Provided passage:
────────
Every (year, init_date, geo_identifier) triple must be unique. Duplicates arise when the walk-forward loop emits the same prediction twice (e.g. from a fold overlap bug); this validator surfaces the error at delivery time rather than silently writing duplicate rows to the CSV.

Fold-consistency invariant

schemas.py:260_validate_fold_consistency:

@model_validator(mode="after")
def _validate_fold_consistency(self) -> HindcastDelivery:
    """All (year, geo) groups must have the same init_date count."""
    if not self.rows:
        return self

    counts: defaultdict[tuple[int, str], int] = defaultdict(int)
    for r in self.rows:
        counts[(r.year, r.geo_identifier)] += 1

    unique_counts = set(counts.values())
    if len(unique_counts) > 1:
        examples = dict(list(counts.items())[:4])
        msg = (
            f"Fold inconsistency: not all (year, geo) groups have the same "
            f"init_date count. Counts: {unique_counts}. Examples: {examples}"
        )
        raise ValueError(msg)
    return self

The check compares init_date counts (not the date values themselves) because dates naturally differ across years. A mismatch indicates a truncated fold — for example, a model run that started but did not complete one season year. The duplicate-key validator prevents repeated (year, init_date, geo) tuples within a year, so the count invariant catches only cross-year inconsistency.
────────
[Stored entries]
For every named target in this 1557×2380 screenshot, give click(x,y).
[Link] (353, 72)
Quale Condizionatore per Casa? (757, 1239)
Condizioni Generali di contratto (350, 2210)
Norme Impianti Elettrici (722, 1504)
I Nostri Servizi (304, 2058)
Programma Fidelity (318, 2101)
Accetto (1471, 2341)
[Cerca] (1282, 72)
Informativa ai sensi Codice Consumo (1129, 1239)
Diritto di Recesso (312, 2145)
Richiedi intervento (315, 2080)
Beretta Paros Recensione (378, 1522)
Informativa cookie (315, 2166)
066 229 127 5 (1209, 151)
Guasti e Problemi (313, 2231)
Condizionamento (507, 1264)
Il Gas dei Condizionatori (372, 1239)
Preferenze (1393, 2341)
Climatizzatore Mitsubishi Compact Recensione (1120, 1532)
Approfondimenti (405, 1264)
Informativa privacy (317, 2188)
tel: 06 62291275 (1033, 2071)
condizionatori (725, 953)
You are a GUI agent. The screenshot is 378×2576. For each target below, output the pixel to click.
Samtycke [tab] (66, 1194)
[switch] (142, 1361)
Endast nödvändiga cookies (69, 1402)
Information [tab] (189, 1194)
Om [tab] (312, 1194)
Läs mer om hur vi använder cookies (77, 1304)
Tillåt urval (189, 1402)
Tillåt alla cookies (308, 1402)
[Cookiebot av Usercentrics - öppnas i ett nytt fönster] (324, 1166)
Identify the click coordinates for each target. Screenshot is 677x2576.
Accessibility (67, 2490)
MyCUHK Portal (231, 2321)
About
────────
Exercises to complete:
[A] Answer these from the validator passage:
(i) Which triple must be unique?
(ii) What does the fold-consistency check compare instead of the date values themselves?
(iii) What does a mismatch in that check indicate?
[B] Copy the validator passage from "unique_counts = set(counts.values())" up to and including "raise ValueError(msg)".

Answers for the tasks:
[A]
(i) (year, init_date, geo_identifier)
(ii) init_date counts
(iii) A truncated fold

[B]
unique_counts = set(counts.values())
    if len(unique_counts) > 1:
        examples = dict(list(counts.items())[:4])
        msg = (
            f"Fold inconsistency: not all (year, geo) groups have the same "
            f"init_date count. Counts: {unique_counts}. Examples: {examples}"
        )
        raise ValueError(msg)